Where does the string "button" occur in the records? Copy each line that holds it.

[Start of section]

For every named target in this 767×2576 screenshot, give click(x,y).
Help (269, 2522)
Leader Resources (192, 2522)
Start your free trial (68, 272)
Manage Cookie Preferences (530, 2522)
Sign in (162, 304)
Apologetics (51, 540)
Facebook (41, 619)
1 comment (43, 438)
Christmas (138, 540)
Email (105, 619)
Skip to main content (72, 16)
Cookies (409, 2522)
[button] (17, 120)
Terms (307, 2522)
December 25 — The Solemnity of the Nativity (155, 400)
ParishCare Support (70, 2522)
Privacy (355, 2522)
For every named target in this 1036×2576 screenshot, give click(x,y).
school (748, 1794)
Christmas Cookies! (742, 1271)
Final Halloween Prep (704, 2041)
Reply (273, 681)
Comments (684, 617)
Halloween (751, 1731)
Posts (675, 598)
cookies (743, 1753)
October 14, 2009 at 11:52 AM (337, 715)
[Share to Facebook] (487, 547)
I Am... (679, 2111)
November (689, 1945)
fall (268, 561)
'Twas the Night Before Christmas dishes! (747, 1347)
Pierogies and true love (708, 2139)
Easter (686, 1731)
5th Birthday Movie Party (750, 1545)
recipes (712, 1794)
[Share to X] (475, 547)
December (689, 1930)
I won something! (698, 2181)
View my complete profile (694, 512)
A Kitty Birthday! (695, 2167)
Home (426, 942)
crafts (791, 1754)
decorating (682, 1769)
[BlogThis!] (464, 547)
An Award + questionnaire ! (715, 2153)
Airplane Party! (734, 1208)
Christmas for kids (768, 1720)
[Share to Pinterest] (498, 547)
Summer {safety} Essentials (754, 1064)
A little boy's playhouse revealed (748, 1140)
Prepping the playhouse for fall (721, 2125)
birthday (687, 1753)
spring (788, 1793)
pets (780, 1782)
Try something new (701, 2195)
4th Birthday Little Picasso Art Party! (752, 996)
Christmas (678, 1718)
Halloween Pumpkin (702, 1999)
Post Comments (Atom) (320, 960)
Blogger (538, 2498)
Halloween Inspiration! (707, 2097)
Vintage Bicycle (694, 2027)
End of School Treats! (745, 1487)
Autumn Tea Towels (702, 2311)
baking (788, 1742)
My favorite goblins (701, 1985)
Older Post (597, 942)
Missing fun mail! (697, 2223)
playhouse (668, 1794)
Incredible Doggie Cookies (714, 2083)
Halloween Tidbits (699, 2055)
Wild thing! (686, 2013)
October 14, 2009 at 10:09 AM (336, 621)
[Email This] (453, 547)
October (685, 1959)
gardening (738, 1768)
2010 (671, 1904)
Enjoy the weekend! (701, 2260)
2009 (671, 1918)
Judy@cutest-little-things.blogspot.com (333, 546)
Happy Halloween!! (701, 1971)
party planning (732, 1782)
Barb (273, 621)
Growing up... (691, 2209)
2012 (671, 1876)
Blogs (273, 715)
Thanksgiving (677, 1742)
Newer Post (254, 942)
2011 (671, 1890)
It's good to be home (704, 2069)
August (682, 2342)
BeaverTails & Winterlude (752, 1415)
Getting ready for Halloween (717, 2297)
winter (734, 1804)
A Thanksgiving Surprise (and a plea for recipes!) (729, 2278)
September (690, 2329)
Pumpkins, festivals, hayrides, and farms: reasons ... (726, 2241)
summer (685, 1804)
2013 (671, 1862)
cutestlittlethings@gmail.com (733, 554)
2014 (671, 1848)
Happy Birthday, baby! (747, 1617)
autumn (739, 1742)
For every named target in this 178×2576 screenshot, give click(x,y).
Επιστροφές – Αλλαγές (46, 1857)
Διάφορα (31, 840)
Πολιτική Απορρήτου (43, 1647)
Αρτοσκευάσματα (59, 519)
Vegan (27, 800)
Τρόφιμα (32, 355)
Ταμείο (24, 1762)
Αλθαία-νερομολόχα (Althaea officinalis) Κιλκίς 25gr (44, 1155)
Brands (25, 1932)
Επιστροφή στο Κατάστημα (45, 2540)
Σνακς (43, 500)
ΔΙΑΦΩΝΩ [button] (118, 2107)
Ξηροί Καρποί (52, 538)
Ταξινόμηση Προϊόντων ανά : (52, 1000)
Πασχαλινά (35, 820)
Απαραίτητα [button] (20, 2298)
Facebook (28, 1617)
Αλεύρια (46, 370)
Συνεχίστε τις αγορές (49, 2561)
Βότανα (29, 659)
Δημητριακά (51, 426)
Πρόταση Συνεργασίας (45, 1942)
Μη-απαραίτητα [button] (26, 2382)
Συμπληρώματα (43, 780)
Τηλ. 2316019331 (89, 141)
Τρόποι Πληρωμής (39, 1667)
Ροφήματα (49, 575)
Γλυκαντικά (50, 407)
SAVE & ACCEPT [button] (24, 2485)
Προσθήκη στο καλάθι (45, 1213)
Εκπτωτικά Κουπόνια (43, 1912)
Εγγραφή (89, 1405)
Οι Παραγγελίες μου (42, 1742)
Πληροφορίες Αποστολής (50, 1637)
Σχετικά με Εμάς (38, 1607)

[End of section]

• **RESULT FOR THIS EXERCISE**:
[button] (17, 120)
ΔΙΑΦΩΝΩ [button] (118, 2107)
Απαραίτητα [button] (20, 2298)
Μη-απαραίτητα [button] (26, 2382)
SAVE & ACCEPT [button] (24, 2485)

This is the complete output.